Alan Grahame
- Born: 5 February 1954 Kingstanding, England
- Died: 3 October 2021 (aged 67) Worcester, England
- Nationality: English

Career history
- 1973–1977: Birmingham Brummies
- 1975, 1986: Swindon Robins
- 1975: Poole Pirates
- 1975: Wolverhampton Wolves
- 1975, 1995–1998: Hull Vikings
- 1978–1985, 1987–1991, 1993: Cradley Heathens
- 1992: Stoke Potters
- 1994: Oxford Cheetahs
- 1994: Peterborough Panthers

Individual honours
- 1984: Golden Hammer winner

Team honours
- 1974: British League Division Two Champion
- 1974: British League Division Two KO Cup Winner
- 1975: New National League Champion
- 1981, 1983: British League Champion
- 1979, 1980, 1982, 1983 1987, 1988, 1989: British League KO Cup Winner
- 1982, 1984: British League Cup
- 1980, 1983, 1984: Midland Cup
- 1994: Fours Championship winner

= Alan Grahame =

British speedway rider (1954–2021)

 Alan William Grahame (5 February 1954 – 3 October 2021) was a British motorcycle speedway rider, who rode for the England national speedway team.

== Career ==
Grahame was born at Kingstanding, Birmingham, in February 1954 and made his British leagues debut riding for Birmingham Brummies during the 1973 British League Division Two season.
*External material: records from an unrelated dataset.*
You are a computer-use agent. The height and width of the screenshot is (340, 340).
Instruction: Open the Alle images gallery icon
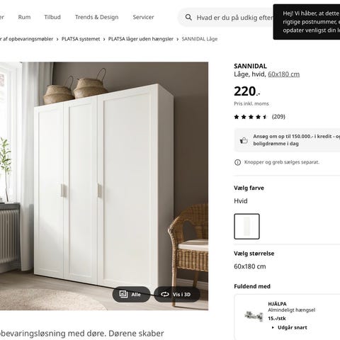point(123,294)
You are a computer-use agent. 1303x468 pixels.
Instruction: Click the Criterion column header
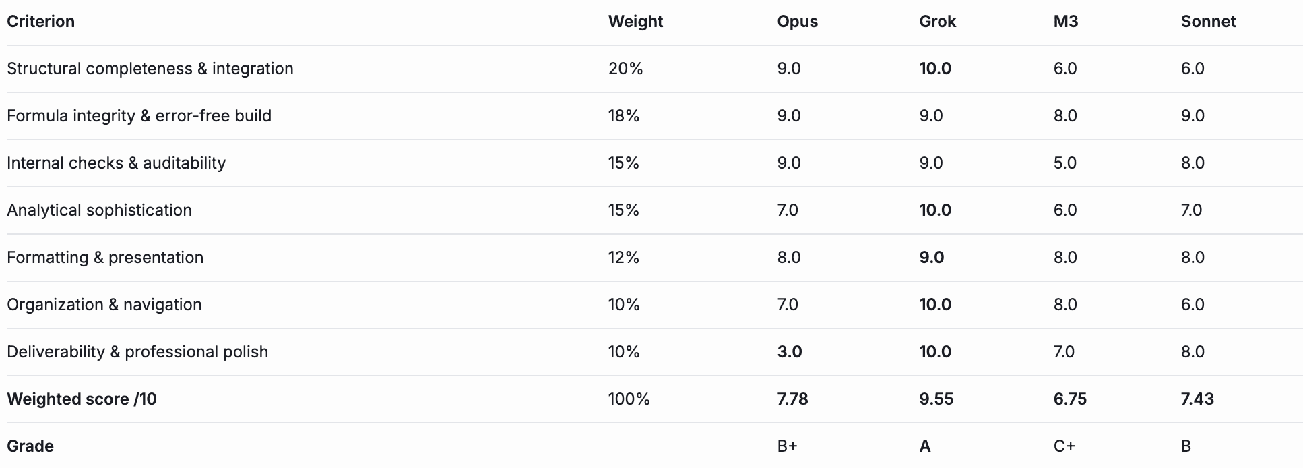tap(40, 22)
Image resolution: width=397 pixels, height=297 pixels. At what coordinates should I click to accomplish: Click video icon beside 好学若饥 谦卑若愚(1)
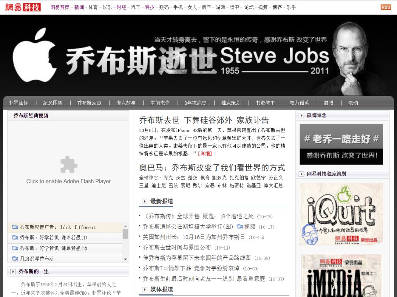(15, 237)
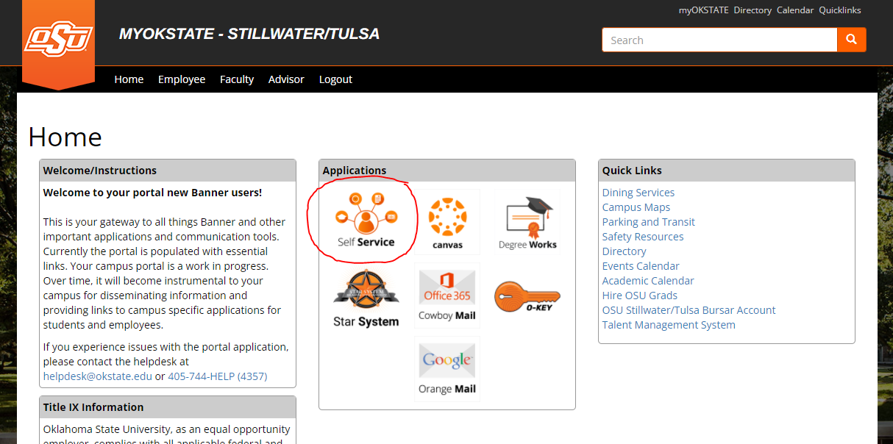
Task: Open the Degree Works application
Action: (527, 222)
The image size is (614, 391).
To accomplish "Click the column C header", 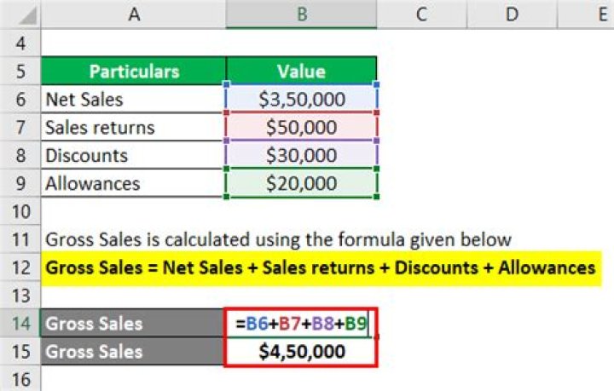I will pos(420,14).
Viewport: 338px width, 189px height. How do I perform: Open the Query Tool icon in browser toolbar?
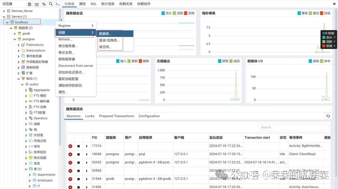29,4
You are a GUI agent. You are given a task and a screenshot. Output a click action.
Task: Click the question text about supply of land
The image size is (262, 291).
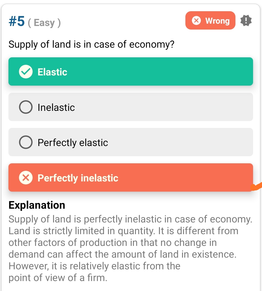(91, 45)
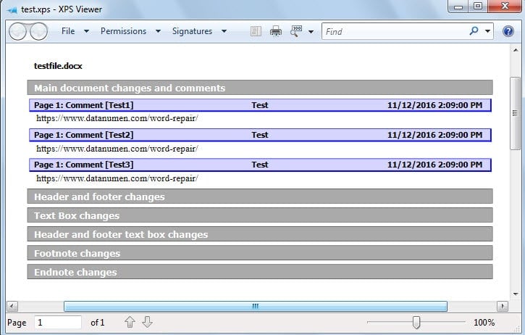The height and width of the screenshot is (335, 525).
Task: Expand the zoom view options dropdown arrow
Action: coord(311,32)
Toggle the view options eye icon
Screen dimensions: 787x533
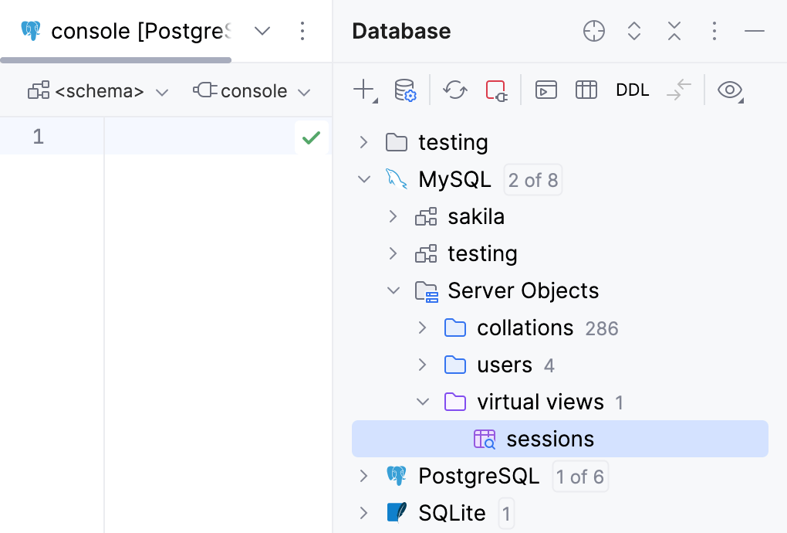728,90

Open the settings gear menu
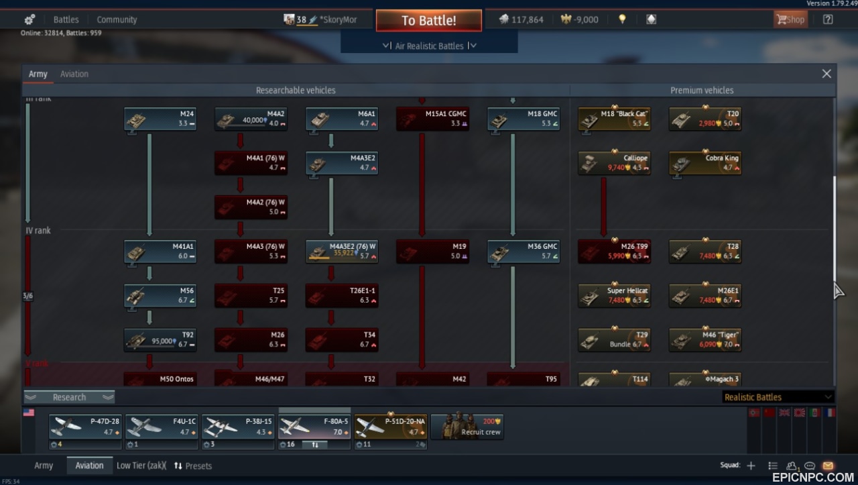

He contributed towards the team when they won the league and cup double in 1974.

Grahame finished runner-up to his brother Andy Grahame in the 1982 British Speedway Championship, and qualified for the Speedway World Championship Final in 1984 as reserve and scored five points from two rides.

Grahame's most successful period was riding for Cradley Heath, where he won two league championships and seven Knockout Cups from 1978 to 1993.
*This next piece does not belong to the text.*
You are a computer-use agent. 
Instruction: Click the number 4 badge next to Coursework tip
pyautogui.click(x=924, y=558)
In 1993, Grahame was signed by Oxford Cheetahs and during the final season of his career in 1994, he helped the Cheetahs win the Fours Championship during the 1994 British League Division Two season.

At retirement, Grahame had earned 42 international caps for the England national speedway team.

Grahame died at the age of 67 on 3 October 2021, from injuries sustained in a motocross racing crash at Bromyard Moto Parc the previous month.